• **Selected excerpt**
# # # # # # #

Newcastle SOS file Freedom of Information request as struggle continues

On the March in Newcastle, February 2

Anne Marron, lecturer in Youth Work and a member of the Newcastle SOS campaign has written the following letter to Nick Forbes, the Leader of the Newcastle City Council, together with a Freedom of Information request, which is to be found below. It may be that the FOI request can be used as a model by other campaigns.

Freedom Of Information request for information regarding the provision of Youth Work and Youth Services by Newcastle City Council 2013

Hello Nick

I am writing to you as a matter of urgency.

I understand the considerations facing the LA at this time and the economic, political and ethical dilemmas this presents. However, as a lecturer in Youth Work at Durham University for the last 11 years, a former Youth Worker/Service Coordinator in North Tyneside and Newcastle resident it is with great concern that I write to you regarding your proposal to cut 100% of the Youth and Play service budgets and inherent reactivity to the demands of Central Government by Newcastle City Council.

Your proposal to cut Youth Services seems extremely limited in its understanding and without due consideration for the long term consequences. When we supported local communities and young people out of the last recession in the 80’s with the demise of the ship building, fishing, mining and steel industries (some are still recovering) Youth Work, Play Work and Community Development services were key to the transition and local responses to this. Youth Work offered and held a critical role in negotiating and developing ideas with partners,developing local initiatives, businesses and training agencies in supporting young people to considering new options, develop new and relevant skills which would enable them to take up opportunities as they arose as an alternative to falling into the costly consequences of long term isolation, homelessness, unemployment, poverty, chaotic drug and alcohol use, mental health, criminal activity and further domestic violence. The Welfare Reform and changes to benefits due in April will significantly effect local neighbourhoods and in particular young people which will add another deeply significant dimension to this. I don’t need to expand. We should remember our recent history at this time and think long term about our responsibilities to our children and young people and communities in the future.

I understand you are keen to hear suggestions for alternatives and I suggest we form a working group to look at this together. This should include yourself, current youth service providers, youth service apprentices, young people and voluntary sector neighbourhood projects across the city, Newcastle Youth Council, SOS:Save Our Services Campaign and In Defence Of Youth Work representatives, relevant academics and especially your representatives from the areas most severely effected by the current recession. You will have this data.

# # # # # # #

• **Instruction**
In the Newcastle SOS article, what share of the Youth and Play service budgets does the proposal cut?

(Stored records)

# # # # # # #

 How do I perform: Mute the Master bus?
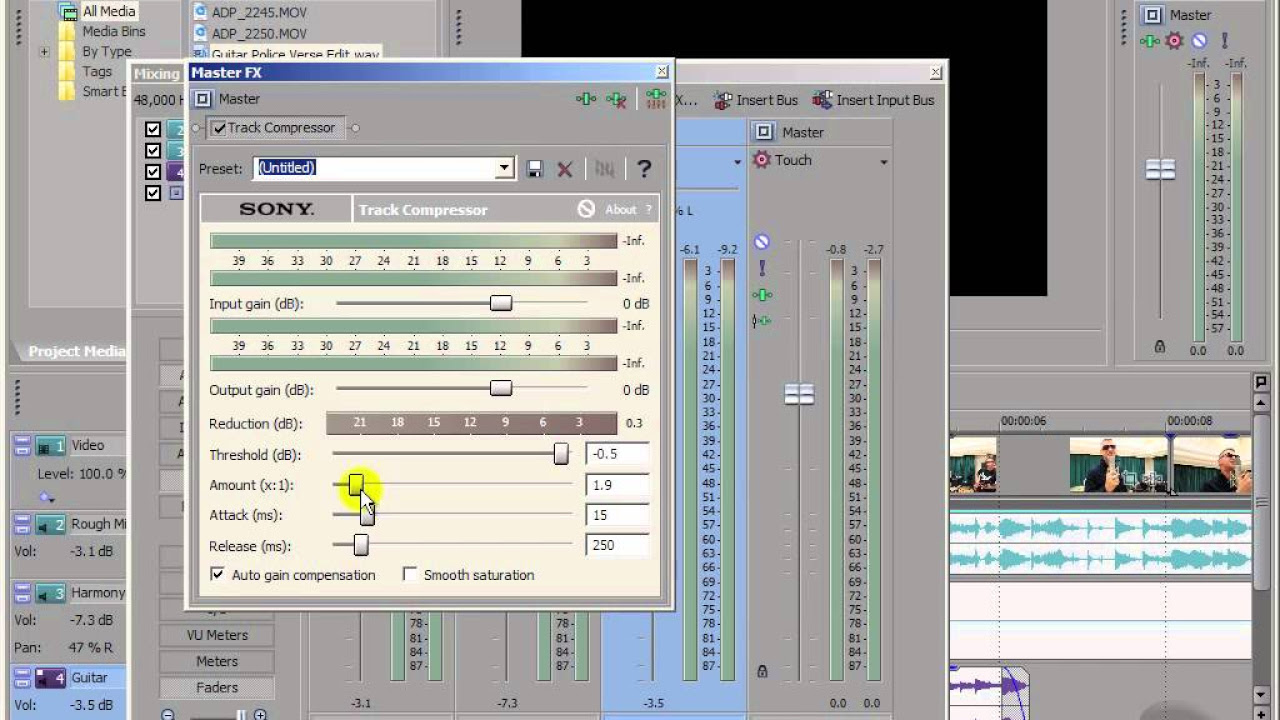click(x=762, y=241)
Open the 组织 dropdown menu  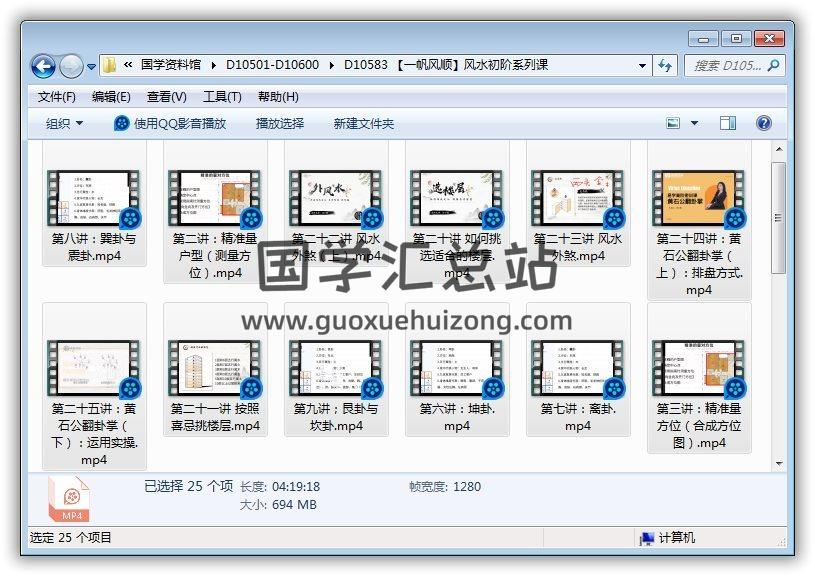click(64, 123)

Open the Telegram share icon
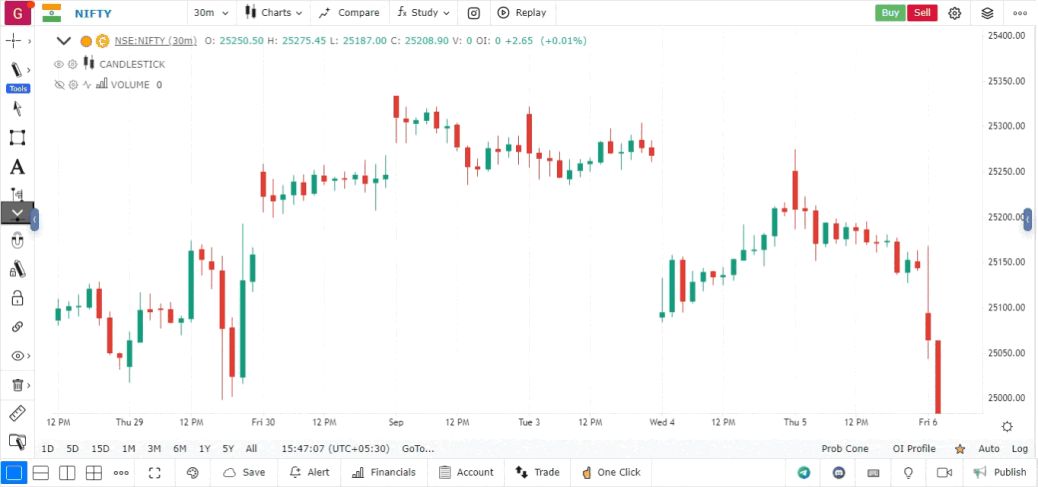coord(804,472)
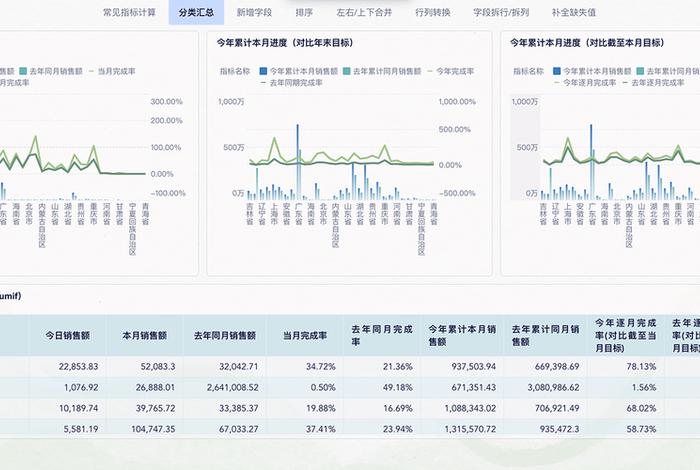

# # # # # # #

• **Final result**
100% of the Youth and Play service budgets.